# Fat lad to BB'er, who's done it??



## Bataz (Jan 21, 2014)

As the title. Who on here has gone from fat lad to been in BB'er shape? I'd like to hear how and what you did, routines and diets you used, and pics or vids you might have. You don't to have competed just got into the shape off a BB. Or if you have gone from fat to competing I'd love to hear from you. Thanks.


----------



## Dan94 (Dec 29, 2013)

In for responses


----------



## Stephen9069 (Dec 11, 2013)

lol im about to give it a go as part of the little comp thats been started on here


----------



## l-rod (Apr 28, 2014)

iv dropped from 45% body fat at 17stone to 13% bf at 15.2 stone, took me just over 3 years but hope to compete nxt year


----------



## Stephen9069 (Dec 11, 2013)

l-rod said:


> iv dropped from 45% body fat at 17stone to 13% bf at 15.2 stone, took me just over 3 years but hope to compete nxt year


Thats good work mate


----------



## Bataz (Jan 21, 2014)

l-rod said:


> iv dropped from 45% body fat at 17stone to 13% bf at 15.2 stone, took me just over 3 years but hope to compete nxt year


Any before and after shots? Awesome effort pal!


----------



## Tepidsparrow (Jul 5, 2011)

In for responses


----------



## saxondale (Nov 11, 2012)

I thought I was, turned out still fat.

In for inspiration


----------



## Dan94 (Dec 29, 2013)

l-rod said:


> iv dropped from 45% body fat at 17stone to 13% bf at 15.2 stone, took me just over 3 years but hope to compete nxt year


got pics mate?

nice work


----------



## Bad Alan (Dec 30, 2010)

Currently trying to be a BB'er 

Was fat all through high school, started training around 5 years ago. Spent first year purely dropping fat, didn't train and crash dieted on 5-600 kcals. Worked as went from just over 18stone at 5ft7 to 10stone 11lbs (I'm now 5ft 11 lol)

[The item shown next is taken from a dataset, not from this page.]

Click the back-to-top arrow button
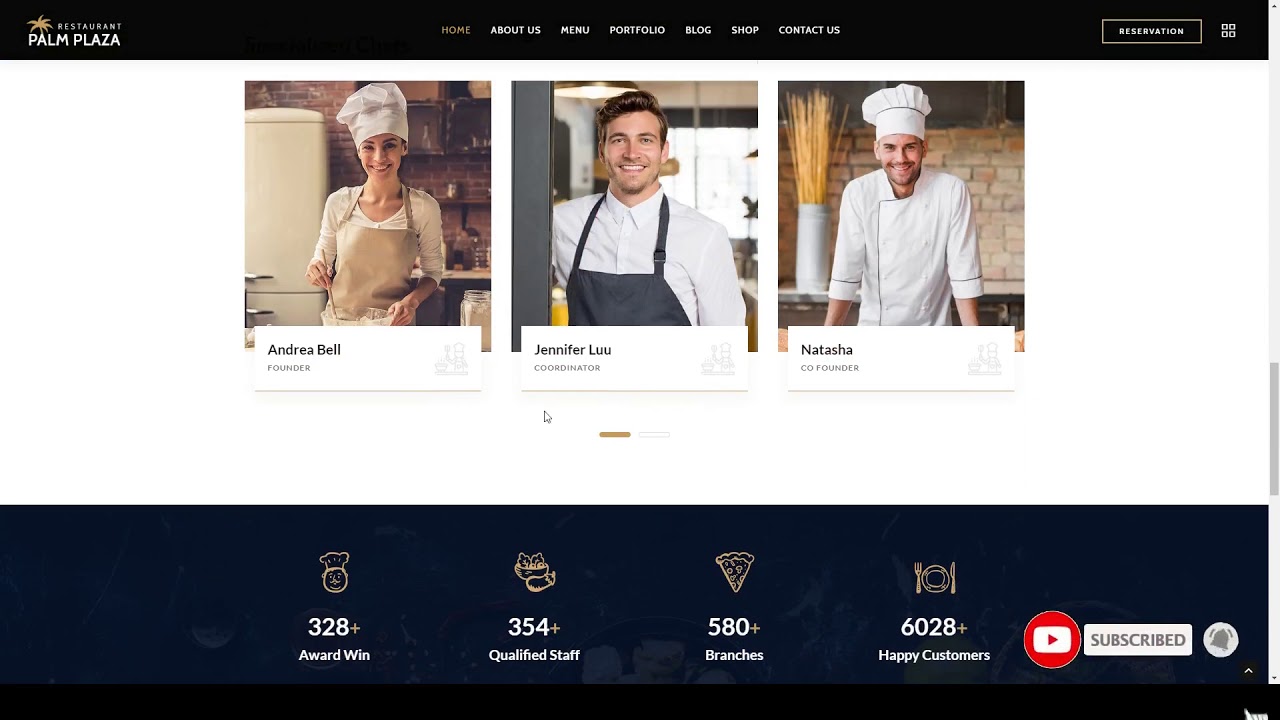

From there found the gym and spent two years powerlifting with one of my mates who was on Leeds PL team. Learned loads and all about diet as he was really knowledgeable - still writes the odd article for tnation.

After that tried my hand at BB as wanted to be big, got strong for my weight at PL but was time for a change. Researched loads and had a decent year by myself before acquiring Scott's help.

Now I've been upto 110kg in ok condition, competed once and will be doing again on a few months time.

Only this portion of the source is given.